Indeed, $\E\norm{X}^2_{\calH} = \sum_k \lambda_k <\infty$ when $\calK$ is nuclear. Finally, what is left to show is that such $X$ indeed gives a Covariance operator with $\calK$ satisfying $\E[\frakX(f)\frakX(g)] = \inner{\calK f, g}_{\calH}$ for any $f,g\in\calH$. In particular, denote $f_k = \inner{f, \phi_k}_{\calH}$, then $f = \sum_k f_k \phi_k$, similarly for $g$. Now,

$$ \begin{align*} \E[\frakX(f)\frakX(g)] &= \E[\inner{X, f}_{\calH}\inner{X, g}_{\calH}]\\ &= \sum_k\sum_j f_k g_j \E[\inner{X, \phi_k}\inner{X, \phi_j}]\\ &= \sum_k f_k g_k \int\int \E[X(x)X(y)] \phi_k(x) \phi_k(y) \;dx dy\\ &= \sum_k f_k g_k \inner{\calK \phi_k, \phi_k}\\ &= \sum_k \lambda_k f_k g_k = \inner{\calK f, g} \end{align*} $$

where $k(x,y):= \E[X(x)X(y)]$ is the reproducing kernel (covariance function), so

$$ \calK f(x) = \int k(x,y) f(y) \;dy $$

is the Covariance operator for Gaussian measure $\mu$.

$\square$

It is to note that, the RKHS $H_{\mu}$ for Gaussian measure $\mu$ can be found with inner product defined as

$$ \inner{f, g}_{H_{\mu}} = \inner{\calT_k^{\ast} f, \calT_k^{\ast} g}_{\calH}, \;\;f,g\in H_{\mu} $$

where $\calK = \calT_k \calT_k^{\ast}$, and $\calT_k: H_{\mu} \to \calL^2(G)$ is an isomorphism (similarly as in the consequences of Mercer’s Theorem).

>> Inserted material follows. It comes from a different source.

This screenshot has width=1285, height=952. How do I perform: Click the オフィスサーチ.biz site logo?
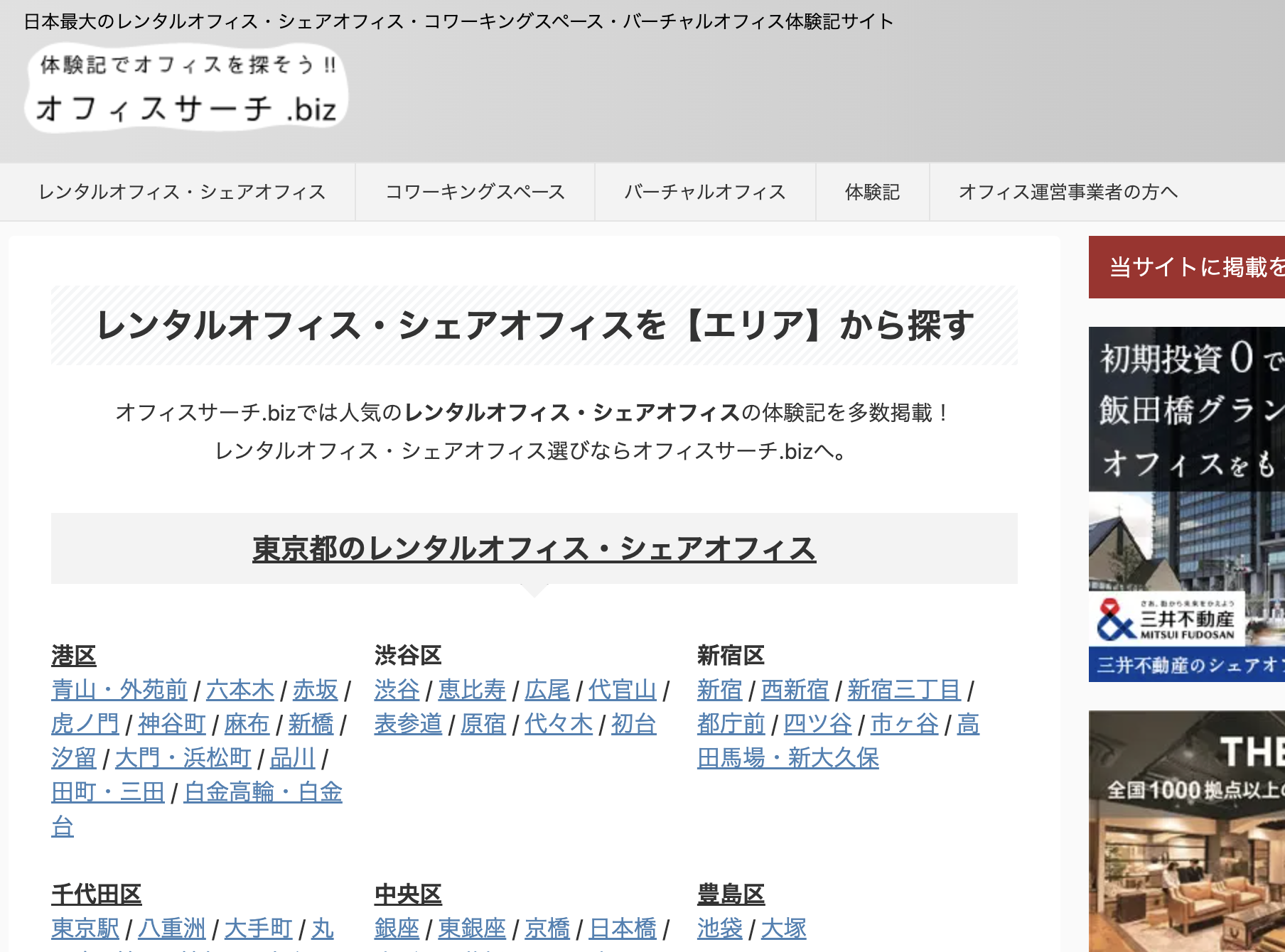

Remark. This definition of generalised Gaussian random field enabled a natural way of finding/constructing the RKHS corresponding to the solution of Elliptical SPDEs (which is of similar idea to Green’s function). This leverages the spectral properties of the Laplace(-Beltrami) operator on appropriately chosen domains, such as compact Riemannian manifolds with no boundary. By truncating the infinite series (ordered by the variance/eigenvalues), we are able to obtain a global approximation to the random field that is less prone to noises (since the high frequency elements are filtered out).

References

  1. Rasmussen CE. Gaussian processes in machine learning. InSummer School on Machine Learning 2003 Feb 2 (pp. 63-71). Springer, Berlin, Heidelberg.
  2. Lototsky SV, Rozovsky BL. Stochastic partial differential equations. New York: Springer; 2017 Jul 6.
  3. Fuglstad GA, Simpson D, Lindgren F, Rue H. Constructing priors that penalize the complexity of Gaussian random fields. Journal of the American Statistical Association. 2019 Jan 2;114(525):445-52.
  4. Heaton MJ, Datta A, Finley AO, Furrer R, Guinness J, Guhaniyogi R, Gerber F, Gramacy RB, Hammerling D, Katzfuss M, Lindgren F. A case study competition among methods for analyzing large spatial data. Journal of Agricultural, Biological and Environmental Statistics. 2019 Sep 15;24(3):398-425.
  5. Neal RM. Bayesian learning for neural networks. Springer Science & Business Media; 2012 Dec 6.
  6. Liu H, Ong YS, Shen X, Cai J. When Gaussian process meets big data: A review of scalable GPs. IEEE Transactions on Neural Networks and Learning Systems. 2020 Jan 7.